Virginia remains in most ways a majority-Republican state. But after successive Democratic victories in races for governor and senator, plus Democratic pickups in the state legislature for most of this decade, the GOP majority is starting to look shaky. Hence the party's dilemma: If it insists on leaving redistricting in the hands of the majority, as it has in recent years, it may wake up after the 2010 Census startled to find the Democrats in charge of redrawing the political map. If, on the other hand, the Republicans agree now to create a bipartisan system, they may end up with an electoral map more to their liking than if they were left to the Democrats' mercies. The result will be better government and better politics.
It's better government because Virginia's current system has produced a quasi-democracy. Most incumbent lawmakers have districts so gerrymandered in their favor that they face no serious opponent or no opponent at all. In the last elections for the House of Delegates, in 2005, just 12 of the 100 races were competitive enough to end with a margin of victory of less than 10 percentage points; in the last state Senate elections, in 2003, just four of the 40 races were that close. Most of the real contests are in the primaries, which are decided by a tiny handful of the most partisan voters of each party. That produces winners who tend to be the most partisan candidates and the ones least interested in consensus and compromise. The result: polarization and gridlock of the sort that Virginia's legislature has been subjected to for the past several years on transportation and the budget.

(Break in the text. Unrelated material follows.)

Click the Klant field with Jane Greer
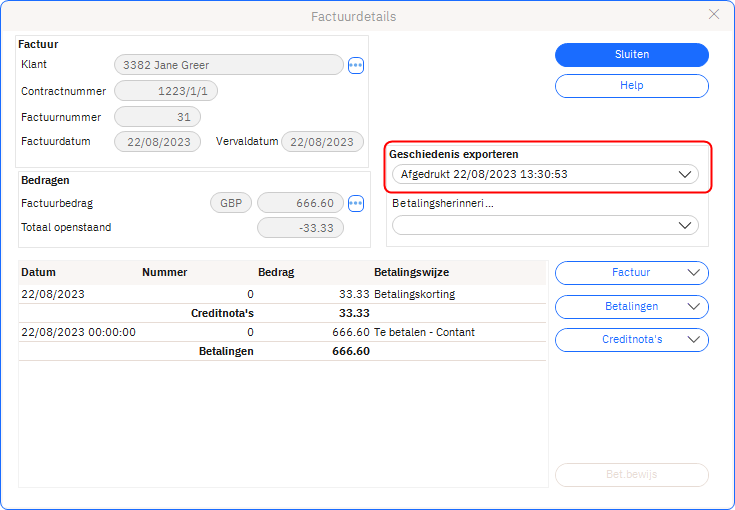Viewport: 735px width, 510px height. [228, 65]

Then there's the politics. Fifteen years ago, Virginia Republicans, then in the minority, introduced a constitutional amendment to establish a bipartisan redistricting commission. The commission would consist of four members named by the chief justice of the Virginia Supreme Court -- two from each party but none serving in any elective or official party capacity. The fifth member, the chairman, would be selected by the other four. The GOP's proposed amendment was killed without ado by the then-majority Democrats. The Republican sponsors, who included a certain Del. William J. Howell of Stafford County, cried foul.
Now an identical constitutional amendment, unearthed from the state archives, has been proposed by Virginia's House Democratic leader, Del. Brian Moran of Alexandria. Mr. Howell, whose Republican Party is now in the majority, is speaker of the House. Can he, with a straight face, oppose the amendment that he co-sponsored in 1992?